[Dataset excerpts]
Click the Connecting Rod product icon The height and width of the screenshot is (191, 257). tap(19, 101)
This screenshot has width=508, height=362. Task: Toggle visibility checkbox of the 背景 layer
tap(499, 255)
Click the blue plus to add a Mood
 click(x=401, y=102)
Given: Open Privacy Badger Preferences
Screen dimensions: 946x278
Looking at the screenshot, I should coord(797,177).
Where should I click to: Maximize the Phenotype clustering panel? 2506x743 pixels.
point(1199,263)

...

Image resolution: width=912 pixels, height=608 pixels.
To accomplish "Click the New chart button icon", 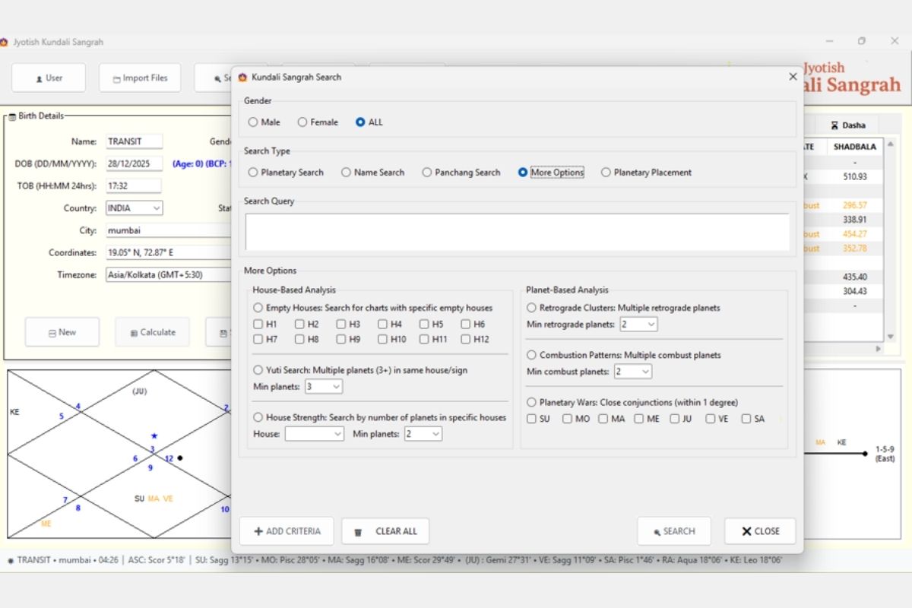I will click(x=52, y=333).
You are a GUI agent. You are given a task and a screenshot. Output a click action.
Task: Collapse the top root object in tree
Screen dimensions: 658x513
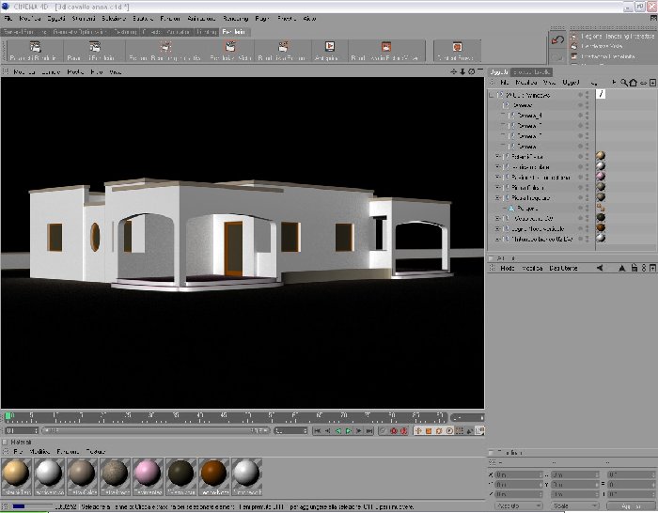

## Description of the task
In the entries above, find the line holding "Task: Collapse the top root object in tree" and the line holding "Screen dimensions: 658x513"; print both of them and every line between, exactly, and nothing else.

## Problem solution
Task: Collapse the top root object in tree
Screen dimensions: 658x513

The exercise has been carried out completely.